L’intégration dans le domaine de la puissance est une avancée considérable. Elle a permis d’améliorer les performances des composants, et surtout de proposer de nouvelles structures silicium. Les dispositifs réalisent ainsi des fonctionnalités de plus en plus complètes et complexes. Mais la notion même d’intégration a évolué et actuellement différents modes d’intégration sont envisageables suivant l’application visée. Toutes ces évolutions découlent des avancées technologiques de la microélectronique. Cependant, les problèmes de l’intégration ne se posent évidemment pas dans les mêmes termes qu’en électronique de traitement du signal et de l’information. Les dispositifs de puissance intégrés doivent être capables de supporter des densités de puissance importantes, de fortes contraintes thermiques, des dI/dt et dV/dt élevés…Il paraît alors évident que l’intégration en électronique de puissance ne peut être considérée comme une simple miniaturisation. Elle doit toujours se justifier par un apport de solutions innovantes pour assurer des fonctionnalités bien identifiées.

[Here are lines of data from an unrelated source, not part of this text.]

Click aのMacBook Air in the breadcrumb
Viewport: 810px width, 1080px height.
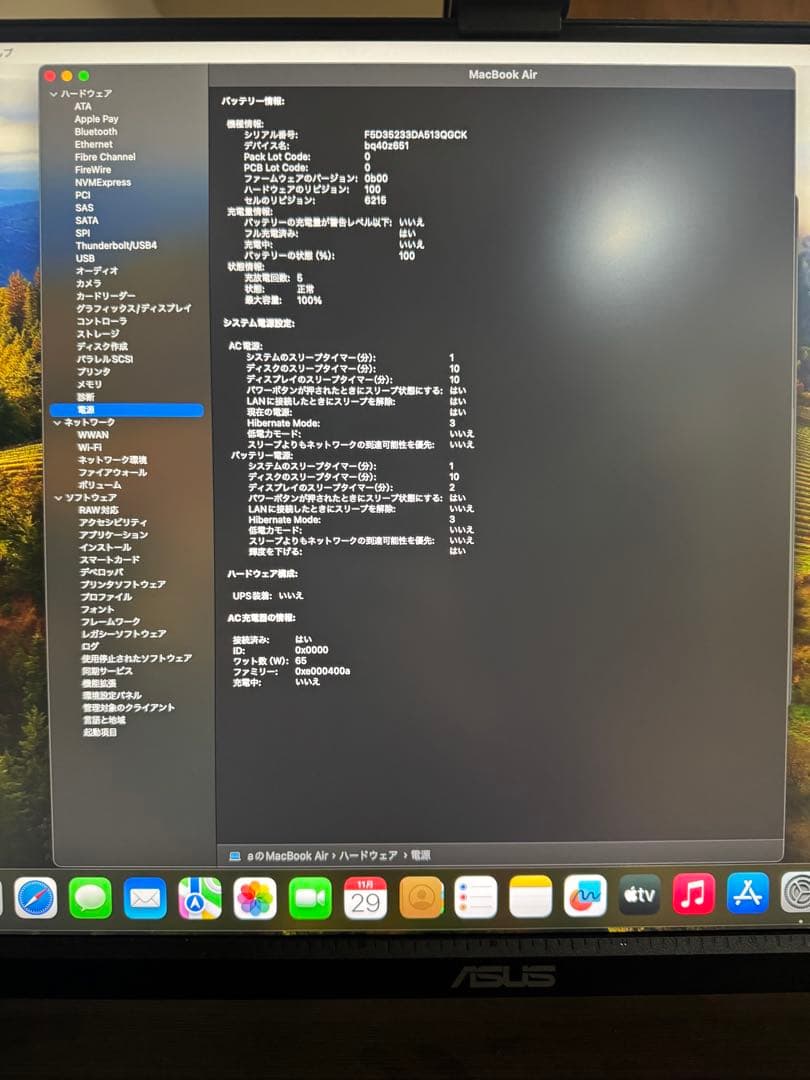pyautogui.click(x=286, y=855)
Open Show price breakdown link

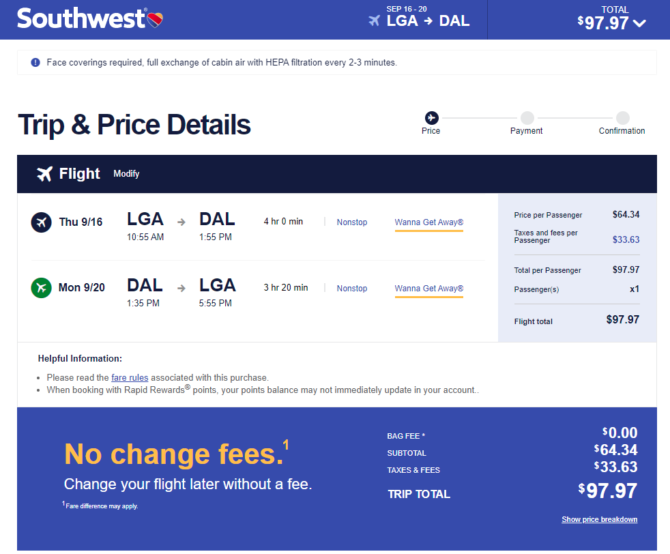tap(599, 519)
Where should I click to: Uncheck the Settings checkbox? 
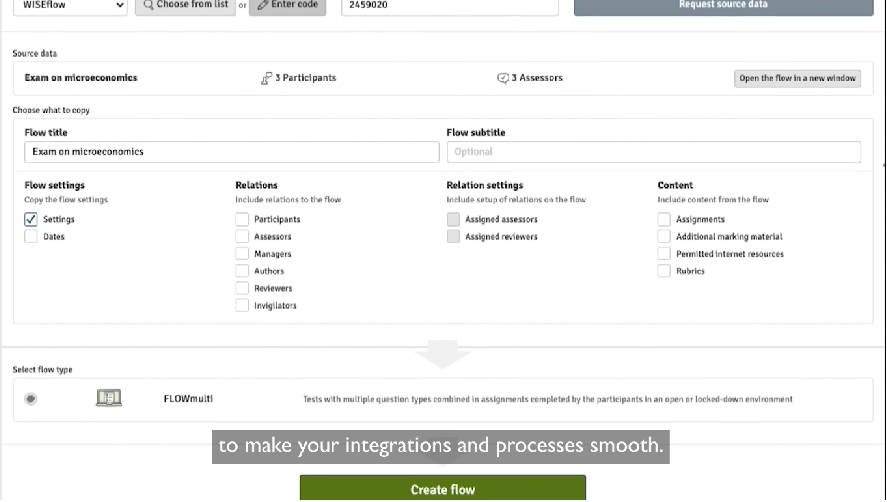(31, 219)
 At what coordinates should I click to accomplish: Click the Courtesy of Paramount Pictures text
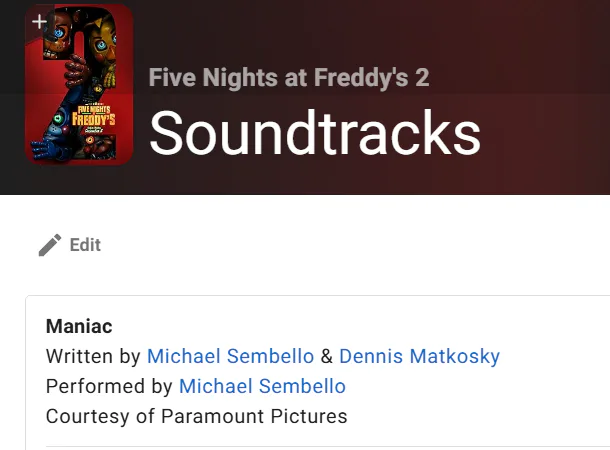click(196, 416)
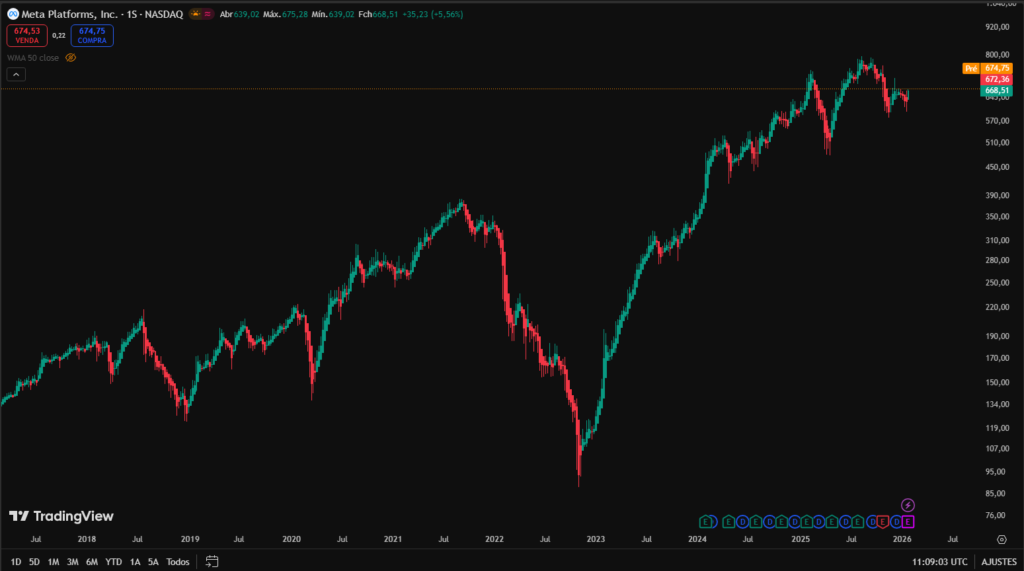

Quelle intégration choisir?

Lorsque le dispositif répond aux critères d’intégration, se pose alors le choix du type d’intégration car l’approche est différente suivant les niveaux de puissance et les contraintes à supporter. On distingue l’intégration hybride et l’intégration monolithique.
L’intégration hybride se situe à mi-chemin entre l’intégration monolithique et le discret. Elle permet d’associer sur un même substrat les divers composants mis en jeu dans la réalisation d’une fonction de puissance « intelligente » grâce à l’utilisation simultanée de matériaux conducteurs et isolants réalisant plusieurs fonctionnalités dont la fabrication simplifiée permet une réduction des coûts (figure 12). Ce mode d’intégration est adapté aux applications fonctionnant dans des gammes en puissance importante, typiquement pour des densités de courant supérieures à 100 A/cm2 et des tensions se situant dans la fourchette 600 V/1700 V (traction ferroviaire, alimentation industrielle). Dans ces gammes de puissance, il est avant tout nécessaire de recourir à un mode d’intégration conduisant à une bonne évacuation de la chaleur et à une isolation galvanique parfaite entre les différents éléments. Les principaux travaux se focalisent sur le « packaging » : report de la puce, interconnexions, assemblage sur substrat et encapsulation sous boîtier, évacuation de la chaleur…
L’intégration monolithique
L’intégration monolithique consiste à réaliser au sein d’une même puce un ou plusieurs interrupteurs associés à des fonctions auxiliaires de commande, de protection ou de contrôle. Deux stratégies sont possibles pour l’intégration monolithique d’un dispositif de puissance: soit la fonctionnalité est privilégiée au dépend des éléments de puissance, soit l’optimisation de la partie puissance est favorisée [21-22]. Les dispositifs « Smart Power » et HVIC (High Voltage Integrated Circuit) correspondent davantage à la première approche et sont réalisés à partir de filières technologiques de type circuit intégré (CMOS ou BiCMOS). C’est une intégration essentiellement en surface favorable aux fonctionnalités MOS. Les dispositifs basés sur le mode d’intégration fonctionnelle procèdent de la deuxième approche, et sont basés sur des technologies de composants de puissance.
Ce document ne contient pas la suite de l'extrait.